どのような場合に職長教育が必要になるか

安衛法第60条では「事業者は、その事業場の業種が政令で定めるものに該当するときは、新たに職務につくことになった職長その他の作業中の労働者を直接指導又は監督する者(作業主任者を除く)に対し、次の事項について、厚生労働省令で定めるところにより、安全又は衛生のための教育を行わなければならない」と定めています。

そして、「職長等の教育を行うべき業種」については、労働安全衛生法施行令第19条で、
① 建設業
② 製造業(イからホに掲げるものを除く)
イ 食料品・たばこ製造業(化学調味料製造業及び動植物油脂製造業を除く)
ロ 繊維工業(紡績業及び染色整理業を除く)
ハ 衣服その他繊維製品製造業
ニ 紙加工品製造業(セロファン製造業を除く)
ホ 新聞業、出版業、製本業及び印刷物加工業
③ 電気業
④ ガス業
⑤ 自動車整備業
⑥ 機械修理業
と定めていますので、これらの業種に該当する場合には職長教育が必要となります。
また、条文中に出てきた教育を行わなければならない「次の事項」については、
① 作業方法の決定及び労働者の配置に関すること
② 労働者に対する指導又は監督の方法に関すること
③ ①②に掲げる物のほか、労働災害を防止するため必要な事項で、厚生労働省令で定めるものを挙げています。

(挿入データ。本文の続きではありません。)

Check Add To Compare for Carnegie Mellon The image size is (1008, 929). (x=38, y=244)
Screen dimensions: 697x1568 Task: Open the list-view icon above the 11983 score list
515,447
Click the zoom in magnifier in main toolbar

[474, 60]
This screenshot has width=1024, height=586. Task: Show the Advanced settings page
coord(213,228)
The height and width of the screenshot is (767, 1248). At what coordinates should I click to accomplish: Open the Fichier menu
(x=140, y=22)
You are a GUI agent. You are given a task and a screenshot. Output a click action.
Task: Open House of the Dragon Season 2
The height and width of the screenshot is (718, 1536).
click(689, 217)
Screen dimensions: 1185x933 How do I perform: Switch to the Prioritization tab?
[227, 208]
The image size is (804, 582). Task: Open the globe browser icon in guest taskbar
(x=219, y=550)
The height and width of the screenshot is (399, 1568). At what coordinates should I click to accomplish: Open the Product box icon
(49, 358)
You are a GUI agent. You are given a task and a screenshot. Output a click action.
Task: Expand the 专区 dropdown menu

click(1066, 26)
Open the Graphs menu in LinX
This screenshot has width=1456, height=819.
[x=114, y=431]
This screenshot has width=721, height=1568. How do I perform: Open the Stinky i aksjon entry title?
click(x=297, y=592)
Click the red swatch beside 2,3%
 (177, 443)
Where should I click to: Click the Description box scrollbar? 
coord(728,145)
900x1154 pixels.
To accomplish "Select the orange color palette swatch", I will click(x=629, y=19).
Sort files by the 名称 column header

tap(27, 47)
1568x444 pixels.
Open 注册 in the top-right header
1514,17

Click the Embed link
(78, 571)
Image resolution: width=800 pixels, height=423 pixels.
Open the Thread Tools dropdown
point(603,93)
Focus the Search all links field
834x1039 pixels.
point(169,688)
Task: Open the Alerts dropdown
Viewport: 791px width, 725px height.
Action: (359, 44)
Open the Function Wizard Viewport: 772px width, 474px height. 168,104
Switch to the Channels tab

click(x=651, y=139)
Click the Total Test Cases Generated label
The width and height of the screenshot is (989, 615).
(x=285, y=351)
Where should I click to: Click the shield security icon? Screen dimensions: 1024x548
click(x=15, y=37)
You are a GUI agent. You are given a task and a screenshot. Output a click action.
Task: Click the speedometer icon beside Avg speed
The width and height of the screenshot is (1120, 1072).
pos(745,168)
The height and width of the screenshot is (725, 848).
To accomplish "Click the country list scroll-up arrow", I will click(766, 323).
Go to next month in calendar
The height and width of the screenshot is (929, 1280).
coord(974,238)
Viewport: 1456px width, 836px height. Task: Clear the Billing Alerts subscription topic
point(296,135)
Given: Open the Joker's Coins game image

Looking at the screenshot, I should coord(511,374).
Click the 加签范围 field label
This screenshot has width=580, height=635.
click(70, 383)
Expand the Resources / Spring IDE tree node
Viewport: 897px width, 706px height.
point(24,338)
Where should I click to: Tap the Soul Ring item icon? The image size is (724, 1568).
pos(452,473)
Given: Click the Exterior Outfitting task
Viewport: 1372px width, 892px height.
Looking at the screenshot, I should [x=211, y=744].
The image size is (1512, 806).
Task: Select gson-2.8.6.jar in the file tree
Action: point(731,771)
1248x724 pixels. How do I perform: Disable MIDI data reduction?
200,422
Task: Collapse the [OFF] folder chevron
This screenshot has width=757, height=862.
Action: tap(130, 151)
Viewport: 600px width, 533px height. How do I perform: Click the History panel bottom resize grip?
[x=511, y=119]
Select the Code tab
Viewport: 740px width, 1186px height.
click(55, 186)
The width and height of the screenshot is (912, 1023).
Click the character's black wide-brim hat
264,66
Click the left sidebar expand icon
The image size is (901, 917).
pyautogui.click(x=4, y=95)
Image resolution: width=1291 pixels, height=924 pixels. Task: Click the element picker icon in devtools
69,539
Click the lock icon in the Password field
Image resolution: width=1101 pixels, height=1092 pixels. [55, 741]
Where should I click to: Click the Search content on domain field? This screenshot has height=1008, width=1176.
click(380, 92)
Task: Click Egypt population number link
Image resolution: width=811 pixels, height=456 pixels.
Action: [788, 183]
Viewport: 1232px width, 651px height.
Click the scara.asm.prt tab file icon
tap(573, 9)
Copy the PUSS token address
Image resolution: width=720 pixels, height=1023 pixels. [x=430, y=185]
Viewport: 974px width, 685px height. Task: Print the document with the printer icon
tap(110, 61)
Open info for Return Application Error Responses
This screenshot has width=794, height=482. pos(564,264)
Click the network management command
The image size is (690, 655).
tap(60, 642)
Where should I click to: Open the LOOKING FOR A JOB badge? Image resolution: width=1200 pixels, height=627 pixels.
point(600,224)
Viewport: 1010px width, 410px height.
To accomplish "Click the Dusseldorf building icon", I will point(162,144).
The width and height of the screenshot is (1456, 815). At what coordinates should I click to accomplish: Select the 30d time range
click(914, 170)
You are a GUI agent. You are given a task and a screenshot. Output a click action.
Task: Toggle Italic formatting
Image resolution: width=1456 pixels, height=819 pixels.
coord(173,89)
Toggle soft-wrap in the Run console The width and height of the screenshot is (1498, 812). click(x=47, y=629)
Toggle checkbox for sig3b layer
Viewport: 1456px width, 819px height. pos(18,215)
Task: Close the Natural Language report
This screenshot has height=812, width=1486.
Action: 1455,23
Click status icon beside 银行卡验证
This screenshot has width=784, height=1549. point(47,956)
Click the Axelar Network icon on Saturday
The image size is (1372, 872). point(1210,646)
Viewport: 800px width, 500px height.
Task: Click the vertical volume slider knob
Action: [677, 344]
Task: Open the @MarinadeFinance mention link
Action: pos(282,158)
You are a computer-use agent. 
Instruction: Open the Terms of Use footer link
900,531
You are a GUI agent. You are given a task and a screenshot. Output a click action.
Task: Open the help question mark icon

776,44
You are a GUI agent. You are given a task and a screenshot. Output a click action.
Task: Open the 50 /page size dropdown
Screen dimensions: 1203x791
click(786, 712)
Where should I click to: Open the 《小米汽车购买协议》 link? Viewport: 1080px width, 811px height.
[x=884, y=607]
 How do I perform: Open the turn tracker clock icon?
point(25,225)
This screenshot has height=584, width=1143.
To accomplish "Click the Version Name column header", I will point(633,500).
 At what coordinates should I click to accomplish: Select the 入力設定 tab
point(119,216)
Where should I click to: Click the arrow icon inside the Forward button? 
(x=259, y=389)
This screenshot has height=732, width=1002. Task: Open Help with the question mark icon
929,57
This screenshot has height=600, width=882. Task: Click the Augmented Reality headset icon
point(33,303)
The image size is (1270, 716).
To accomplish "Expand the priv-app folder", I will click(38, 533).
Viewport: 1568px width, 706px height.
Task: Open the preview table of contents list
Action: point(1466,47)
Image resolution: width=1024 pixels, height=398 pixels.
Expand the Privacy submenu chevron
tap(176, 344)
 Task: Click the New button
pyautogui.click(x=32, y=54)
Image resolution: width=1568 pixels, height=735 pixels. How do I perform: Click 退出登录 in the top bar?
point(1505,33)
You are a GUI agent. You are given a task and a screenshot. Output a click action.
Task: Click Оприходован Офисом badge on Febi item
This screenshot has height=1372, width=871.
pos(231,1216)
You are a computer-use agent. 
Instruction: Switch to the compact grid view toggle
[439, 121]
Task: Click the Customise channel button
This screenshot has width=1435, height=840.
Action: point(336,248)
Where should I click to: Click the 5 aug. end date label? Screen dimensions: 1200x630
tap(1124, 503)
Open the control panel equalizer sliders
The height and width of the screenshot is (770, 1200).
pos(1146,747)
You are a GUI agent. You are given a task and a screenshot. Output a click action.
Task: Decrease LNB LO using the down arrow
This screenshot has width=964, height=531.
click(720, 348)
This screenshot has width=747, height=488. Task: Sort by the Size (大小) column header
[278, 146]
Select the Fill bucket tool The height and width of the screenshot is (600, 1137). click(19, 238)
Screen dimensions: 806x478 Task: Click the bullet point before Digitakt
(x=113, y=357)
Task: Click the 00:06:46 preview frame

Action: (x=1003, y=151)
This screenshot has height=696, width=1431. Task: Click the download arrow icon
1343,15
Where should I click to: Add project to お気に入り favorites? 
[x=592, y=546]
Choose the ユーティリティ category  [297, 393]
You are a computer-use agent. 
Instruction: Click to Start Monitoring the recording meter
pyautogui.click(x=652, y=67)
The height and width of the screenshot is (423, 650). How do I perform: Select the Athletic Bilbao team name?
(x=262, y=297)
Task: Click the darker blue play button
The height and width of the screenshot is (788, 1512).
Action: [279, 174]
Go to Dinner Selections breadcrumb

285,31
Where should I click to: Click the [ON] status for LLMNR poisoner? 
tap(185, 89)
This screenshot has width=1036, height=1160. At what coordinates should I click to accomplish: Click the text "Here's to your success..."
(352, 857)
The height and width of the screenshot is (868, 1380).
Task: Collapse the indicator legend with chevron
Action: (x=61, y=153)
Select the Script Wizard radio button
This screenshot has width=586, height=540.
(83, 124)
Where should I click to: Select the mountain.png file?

③の厚生労働省令で定めるものとは、安衛則第40条第1項で、
(1)作業設備及び作業場所の保守管理に関すること
(2)異常時等における措置に関すること
(3)その他現場監督者として行うべき労働災害防止活動に関すること
と定められています。

雇入れ時教育後、定期的な再教育は必要か

安衛則第35条では、雇入れ時と作業内容変更時における安全衛生教育を行わなければならない。

なお、雇い入れ時教育を実施した後、安全衛生教育をしなければならないという規定は、作業内容変更時以外にありません。

しかし、危険有害業務など特定有害業務など特定の職務に就いてから定期的に再教育を行うよう通達「安全衛生教育の推進について」(平3・1・12 基発第39条)が出されています。主なものとして、
①就業制限業務に従事しているもの
②特別教育を必要とする危険有害業務に従事する者
③安全管理者、衛生管理者、安全衛生推進者及び衛生推進者
④作業主任者、職長及び作業指揮者
などが挙げられます。

期間としては『おおむね5年ごとに』、機械設備等に大幅な変更があった場合には『随時』に教育を行うこととされています。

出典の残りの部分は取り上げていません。